Venezia, una parodia di Stato fra sms solidali e codice IBAN

Peggio del cataclisma che ha colpito Venezia credo ci sia solo chi lo utilizza per fomentare la retorica del manganello del vincolo esterno e della sudditanza alla filiera sovranazionale, come se quanto successo non fosse derivante dalla logica delle ‘grandi opere’ (tanto care alla UE), dalla gestione commissariale/emergenziale (fate presto!) al di fuori della dinamica democratica e, non da ultimo, dalla messa a reddito di qualsiasi spazio pubblico perché ‘non ci sono risorse’. Venezia è diventata così un ‘giacimento culturale’ dal quale estrarre profitto per le multinazionali di ogni dove (dalle grandi catene alberghiere fino ai portali di prenotazioni e alle compagnie crocieristiche) salvo che per la comunità cui appartiene, alla quale ovviamente restano le briciole (Alberto Leoncini, Indipendenza – Treviso)

ps In queste ore sta passando sui media, tg inclusi, un appello per “salvare Venezia” con tanto di codice iban e invito pressante ad “aiutare”. Un copione più o meno ricorsivo per tante altre “emergenze” in cui il grottesco s’intreccia con la tragedia.
Ovvio che faccia la differenza uno Stato orientato in un modo piuttosto che un altro, ma tra lanci di SMS solidali, firme per appelli, richieste di versamenti volontari ai “cittadini” in Italia da molto tempo va in scena il solito copione di uno Stato privato degli strumenti e dei mezzi basilari per esercitare la sovranità, smantellato nelle sue possibilità di poter indirizzare una politica a tutto campo con una visione d’insieme politicamente strategica e d’interesse collettivo, costretto a tagli e tasse per tirare a campare.
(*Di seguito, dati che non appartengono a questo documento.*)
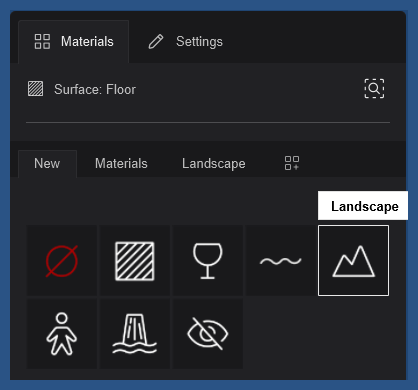The width and height of the screenshot is (418, 390).
Task: Toggle the crossed-out eye invisible icon
Action: 208,334
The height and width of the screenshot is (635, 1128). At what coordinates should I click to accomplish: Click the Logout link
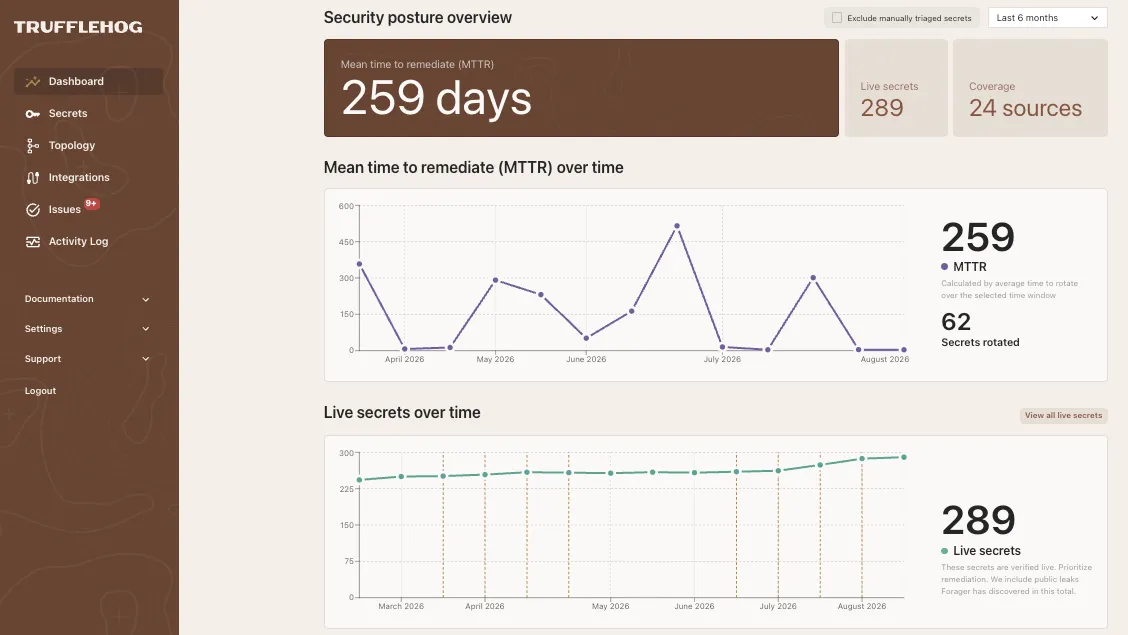[x=40, y=391]
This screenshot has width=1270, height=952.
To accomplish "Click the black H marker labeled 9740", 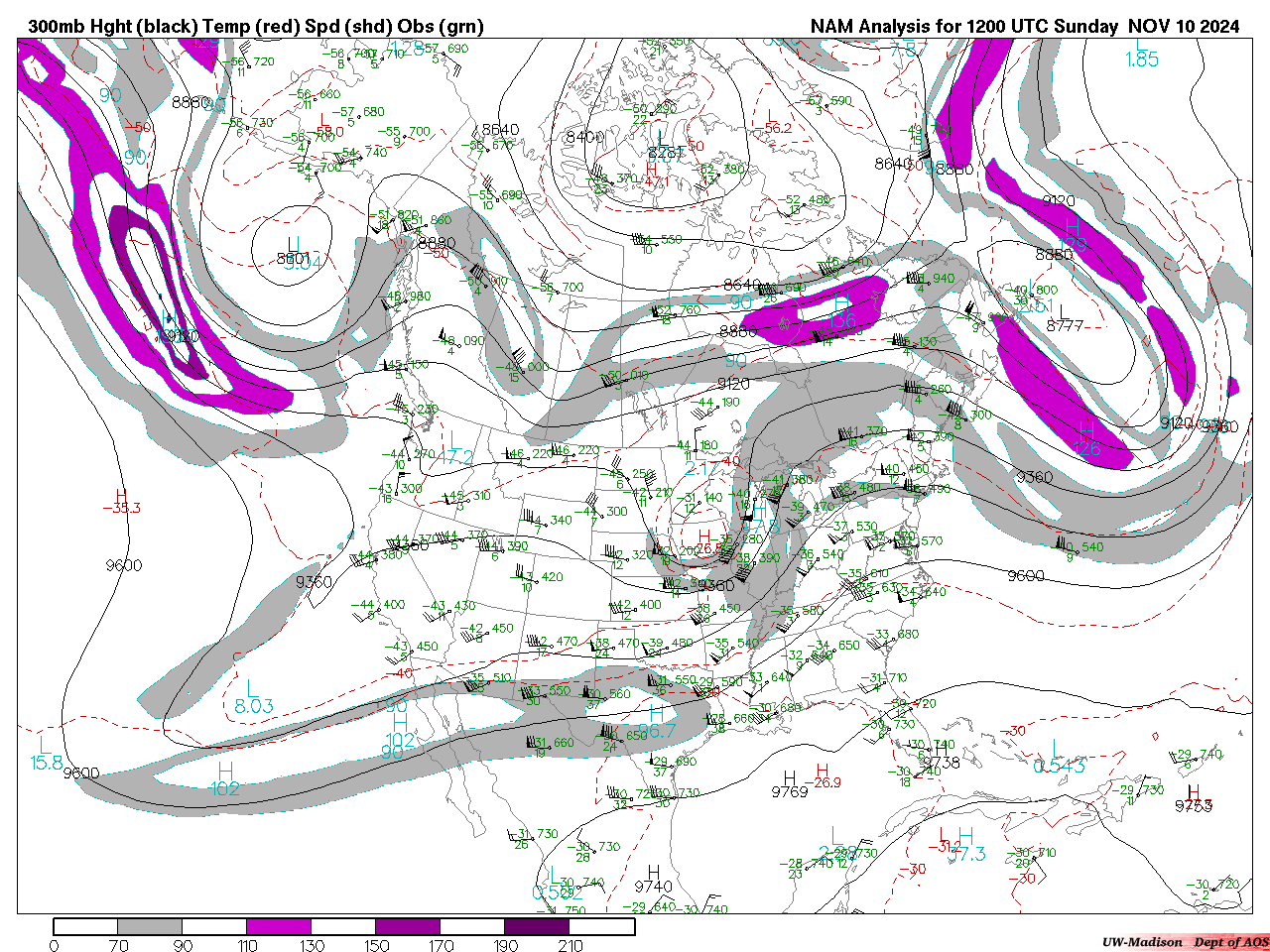I will tap(653, 873).
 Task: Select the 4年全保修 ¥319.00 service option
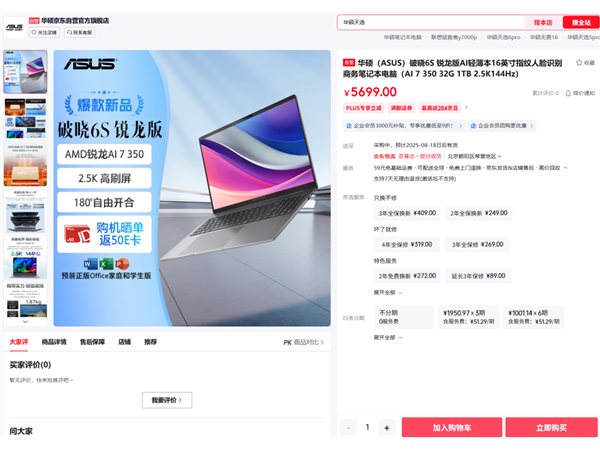coord(407,245)
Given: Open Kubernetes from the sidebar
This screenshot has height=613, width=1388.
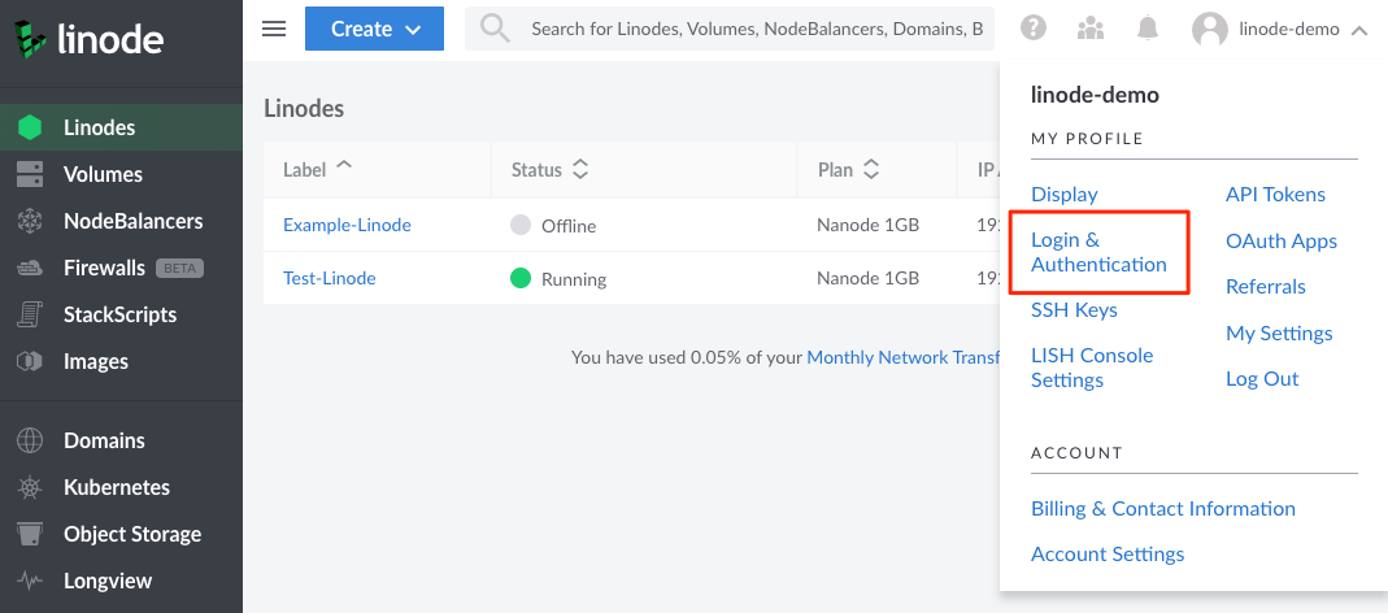Looking at the screenshot, I should tap(116, 487).
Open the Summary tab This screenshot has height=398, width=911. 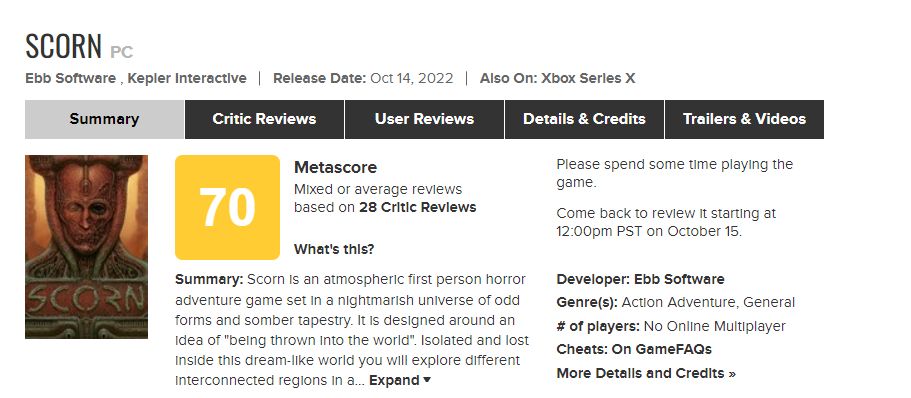[x=105, y=119]
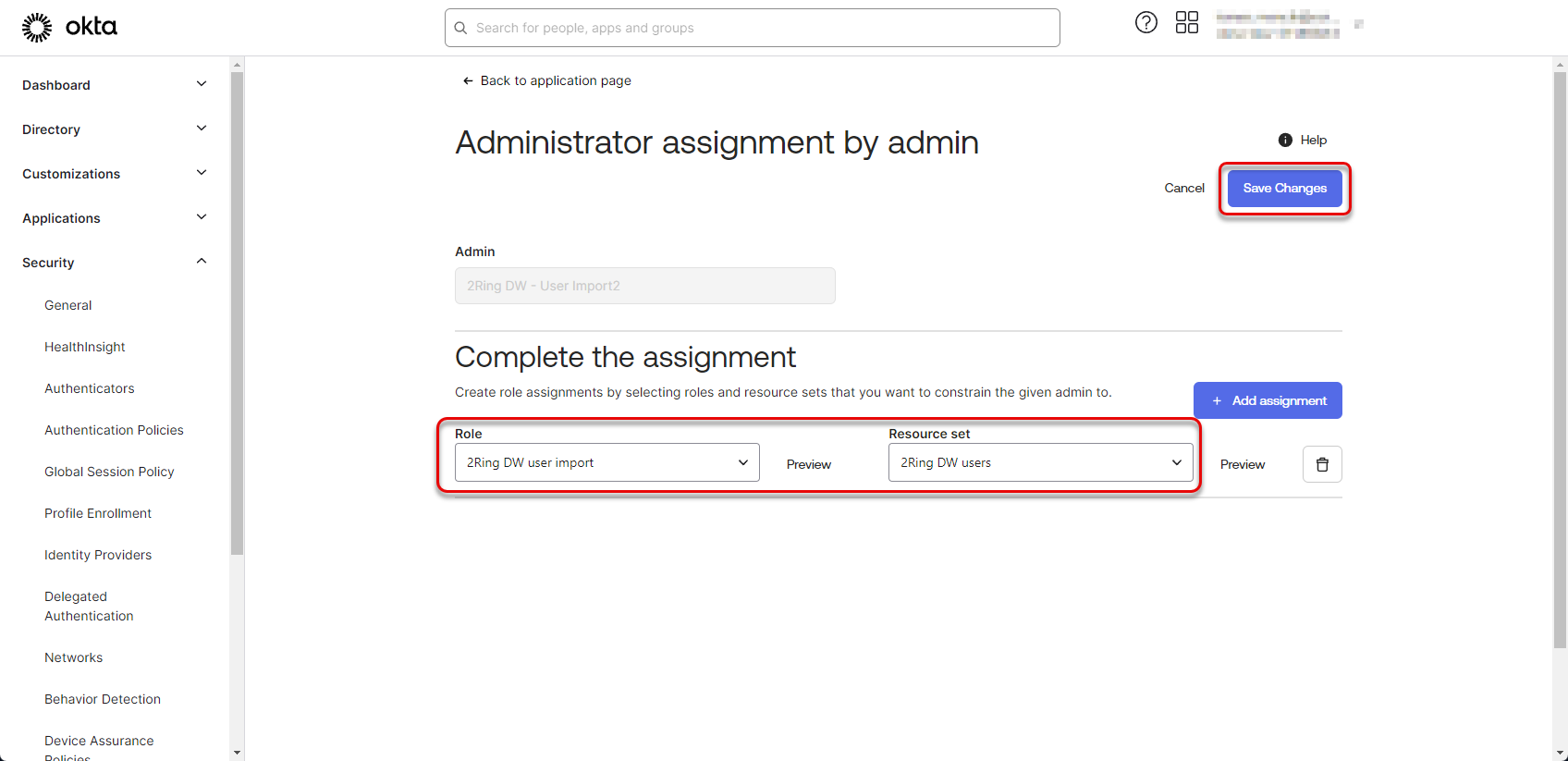This screenshot has width=1568, height=761.
Task: Click the sidebar scrollbar down arrow
Action: coord(237,753)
Stante così le cose, non è una grande previsione affermare che domani sarà peggio di oggi, fino a quando –in assenza di una netta inversione di rotta– l’ultimo passaggio consisterà nell’implosione / dissoluzione dello Stato. Tra Unione Europea (dall’alto) e autonomia/regionalismo differenziato (dal basso) si sta procedendo alacremente per riportare l’Italia ad essere una “espressione geografica”, come sprezzantemente disse il Metternich, cancelliere dell’Impero austriaco, il 2 agosto 1847. (Francesco Labonia).